[Collected data entries]
# # # # #

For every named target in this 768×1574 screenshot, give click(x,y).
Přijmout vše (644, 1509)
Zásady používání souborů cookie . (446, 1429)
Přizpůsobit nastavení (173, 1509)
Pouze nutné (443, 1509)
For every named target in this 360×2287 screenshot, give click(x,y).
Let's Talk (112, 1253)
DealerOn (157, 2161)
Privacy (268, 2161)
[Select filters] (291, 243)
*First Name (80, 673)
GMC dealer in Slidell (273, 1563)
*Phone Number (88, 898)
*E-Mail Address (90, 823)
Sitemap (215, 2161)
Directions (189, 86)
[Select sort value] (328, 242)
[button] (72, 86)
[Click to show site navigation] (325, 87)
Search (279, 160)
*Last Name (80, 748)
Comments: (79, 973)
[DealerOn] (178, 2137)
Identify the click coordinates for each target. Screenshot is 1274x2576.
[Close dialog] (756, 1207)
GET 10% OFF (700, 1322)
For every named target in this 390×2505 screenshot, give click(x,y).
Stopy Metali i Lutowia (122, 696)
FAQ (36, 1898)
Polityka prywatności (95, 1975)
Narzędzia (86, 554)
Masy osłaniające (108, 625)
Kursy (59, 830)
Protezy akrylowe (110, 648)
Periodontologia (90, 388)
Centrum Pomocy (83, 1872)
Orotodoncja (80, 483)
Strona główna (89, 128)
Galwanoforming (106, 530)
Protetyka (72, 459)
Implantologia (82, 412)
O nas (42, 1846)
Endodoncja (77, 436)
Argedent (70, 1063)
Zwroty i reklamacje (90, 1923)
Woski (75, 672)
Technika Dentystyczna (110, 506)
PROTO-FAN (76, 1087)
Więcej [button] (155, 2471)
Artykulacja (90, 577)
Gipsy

# # # # #

Work instructions – Give back every line of the data above exactly as written.

Written reply –
For every named target in this 768×1574 screenshot, give click(x,y).
Přijmout vše (644, 1509)
Zásady používání souborů cookie . (446, 1429)
Přizpůsobit nastavení (173, 1509)
Pouze nutné (443, 1509)
For every named target in this 360×2287 screenshot, give click(x,y).
Let's Talk (112, 1253)
DealerOn (157, 2161)
Privacy (268, 2161)
[Select filters] (291, 243)
*First Name (80, 673)
GMC dealer in Slidell (273, 1563)
*Phone Number (88, 898)
*E-Mail Address (90, 823)
Sitemap (215, 2161)
Directions (189, 86)
[Select sort value] (328, 242)
[button] (72, 86)
[Click to show site navigation] (325, 87)
Search (279, 160)
*Last Name (80, 748)
Comments: (79, 973)
[DealerOn] (178, 2137)
Identify the click coordinates for each target. Screenshot is 1274x2576.
[Close dialog] (756, 1207)
GET 10% OFF (700, 1322)
For every named target in this 390×2505 screenshot, give click(x,y).
Stopy Metali i Lutowia (122, 696)
FAQ (36, 1898)
Polityka prywatności (95, 1975)
Narzędzia (86, 554)
Masy osłaniające (108, 625)
Kursy (59, 830)
Protezy akrylowe (110, 648)
Periodontologia (90, 388)
Centrum Pomocy (83, 1872)
Orotodoncja (80, 483)
Strona główna (89, 128)
Galwanoforming (106, 530)
Protetyka (72, 459)
Implantologia (82, 412)
O nas (42, 1846)
Endodoncja (77, 436)
Argedent (70, 1063)
Zwroty i reklamacje (90, 1923)
Woski (75, 672)
Technika Dentystyczna (110, 506)
PROTO-FAN (76, 1087)
Więcej [button] (155, 2471)
Artykulacja (90, 577)
Gipsy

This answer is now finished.